• WHAT IS BEING ASKED:
Gather every line in which the word "with" appears, and copy each of those lines in full.

--- begin ---

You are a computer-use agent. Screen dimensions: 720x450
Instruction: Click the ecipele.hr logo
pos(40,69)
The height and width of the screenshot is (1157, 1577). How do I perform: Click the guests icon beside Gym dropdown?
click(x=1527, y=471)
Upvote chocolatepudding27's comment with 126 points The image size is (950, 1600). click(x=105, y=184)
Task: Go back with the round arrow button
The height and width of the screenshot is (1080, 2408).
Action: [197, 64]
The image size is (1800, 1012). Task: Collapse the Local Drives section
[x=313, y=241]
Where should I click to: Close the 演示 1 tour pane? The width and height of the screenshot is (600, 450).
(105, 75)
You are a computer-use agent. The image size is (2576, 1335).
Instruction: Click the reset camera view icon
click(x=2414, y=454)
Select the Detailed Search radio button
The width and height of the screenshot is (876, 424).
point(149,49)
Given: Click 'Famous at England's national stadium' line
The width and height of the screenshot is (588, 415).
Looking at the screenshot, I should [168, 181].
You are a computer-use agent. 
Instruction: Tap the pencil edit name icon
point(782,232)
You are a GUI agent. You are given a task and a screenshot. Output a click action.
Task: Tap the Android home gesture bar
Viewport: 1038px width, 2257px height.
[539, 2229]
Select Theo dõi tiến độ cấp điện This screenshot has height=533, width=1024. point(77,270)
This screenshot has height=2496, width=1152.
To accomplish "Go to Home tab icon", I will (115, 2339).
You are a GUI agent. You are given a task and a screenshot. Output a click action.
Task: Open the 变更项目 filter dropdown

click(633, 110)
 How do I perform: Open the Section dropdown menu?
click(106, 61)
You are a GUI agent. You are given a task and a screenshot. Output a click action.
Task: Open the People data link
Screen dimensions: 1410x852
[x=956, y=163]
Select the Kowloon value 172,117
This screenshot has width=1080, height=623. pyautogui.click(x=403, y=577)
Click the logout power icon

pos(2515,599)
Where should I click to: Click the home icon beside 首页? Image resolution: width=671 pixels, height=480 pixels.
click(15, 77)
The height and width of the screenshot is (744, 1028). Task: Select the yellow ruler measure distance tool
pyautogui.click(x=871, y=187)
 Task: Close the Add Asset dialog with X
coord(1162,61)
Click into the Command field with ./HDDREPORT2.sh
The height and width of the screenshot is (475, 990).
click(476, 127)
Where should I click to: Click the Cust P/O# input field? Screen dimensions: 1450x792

--- end ---

• TASK SOLUTION:
Upvote chocolatepudding27's comment with 126 points The image size is (950, 1600). click(x=105, y=184)
Task: Go back with the round arrow button
 Task: Close the Add Asset dialog with X
Click into the Command field with ./HDDREPORT2.sh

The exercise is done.